#### [EXERCISE DIRECTIONS]
A partial copy is required: transcribe exactly the lines from the one containing "Task: Click the Percent Style button" through the last line below, without any pictures.

Records from a data collection
☆ ☆ ☆ ☆ ☆ ☆ ☆

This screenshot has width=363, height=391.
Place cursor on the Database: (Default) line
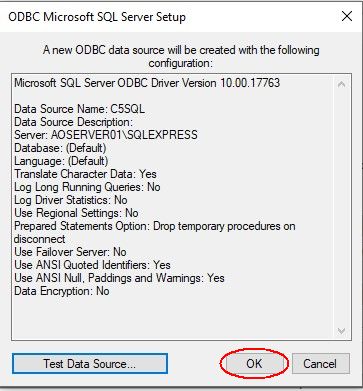click(60, 148)
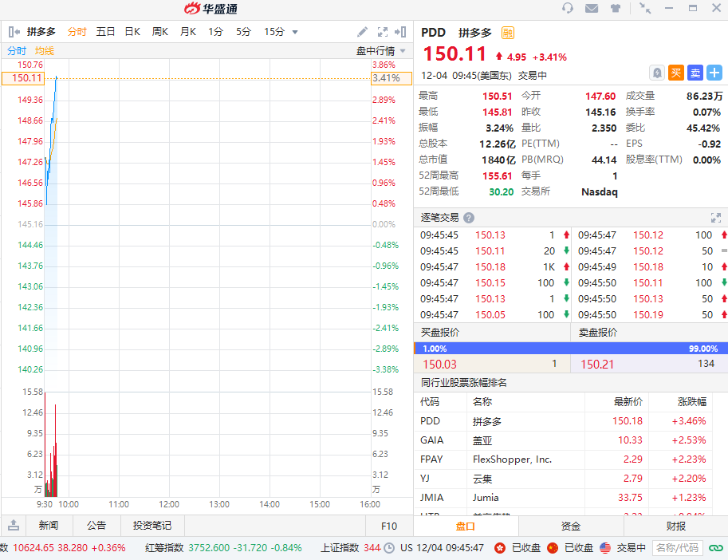
Task: Click the customer service headset icon
Action: (568, 8)
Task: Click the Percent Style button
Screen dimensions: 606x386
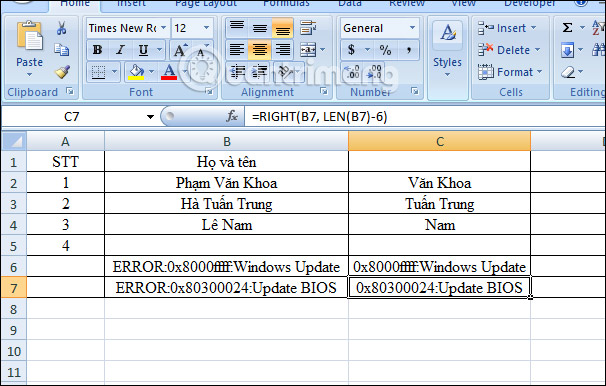Action: click(385, 50)
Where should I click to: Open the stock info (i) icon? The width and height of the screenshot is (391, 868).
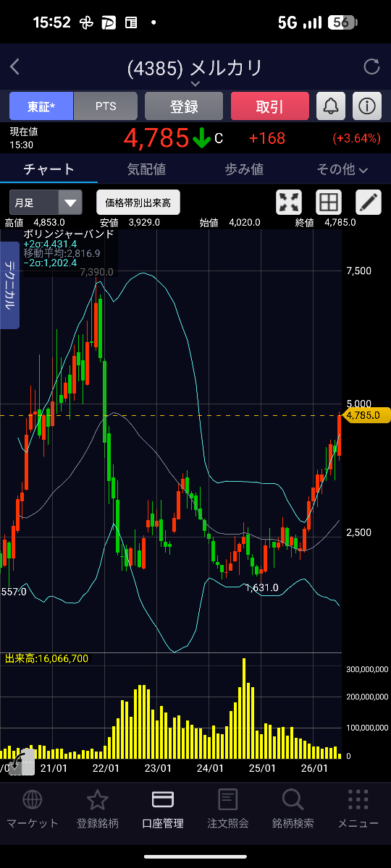point(367,106)
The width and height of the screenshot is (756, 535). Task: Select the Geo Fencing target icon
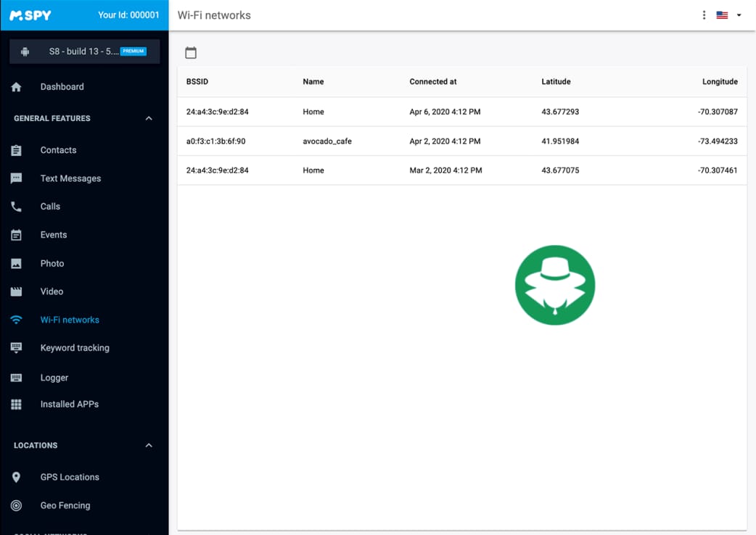pos(17,505)
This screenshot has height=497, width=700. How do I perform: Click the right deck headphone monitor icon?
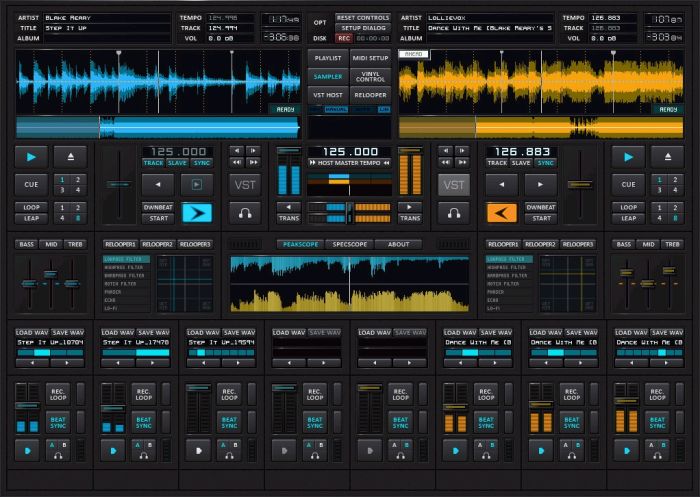pos(454,213)
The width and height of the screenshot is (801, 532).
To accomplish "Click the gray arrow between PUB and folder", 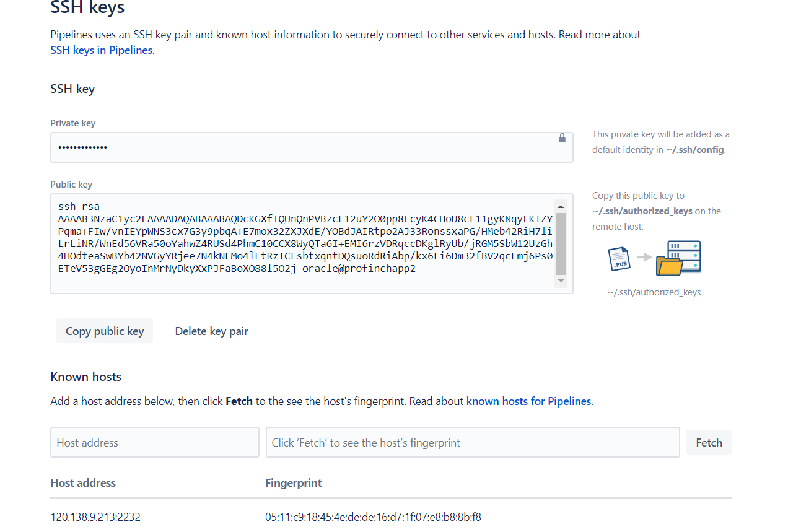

☆ ☆ ☆ ☆ ☆ ☆ ☆

#### [TASK RESPONSE]
Task: Click the Percent Style button
Screen dimensions: 606x386
Action: click(385, 50)
Where should I click to: Open the stock info (i) icon? The width and height of the screenshot is (391, 868).
point(367,106)
The width and height of the screenshot is (756, 535). Task: Select the Geo Fencing target icon
pos(17,505)
This screenshot has height=497, width=700. How do I perform: Click the right deck headphone monitor icon?
pos(454,213)
The width and height of the screenshot is (801, 532).
To accomplish "Click the gray arrow between PUB and folder", 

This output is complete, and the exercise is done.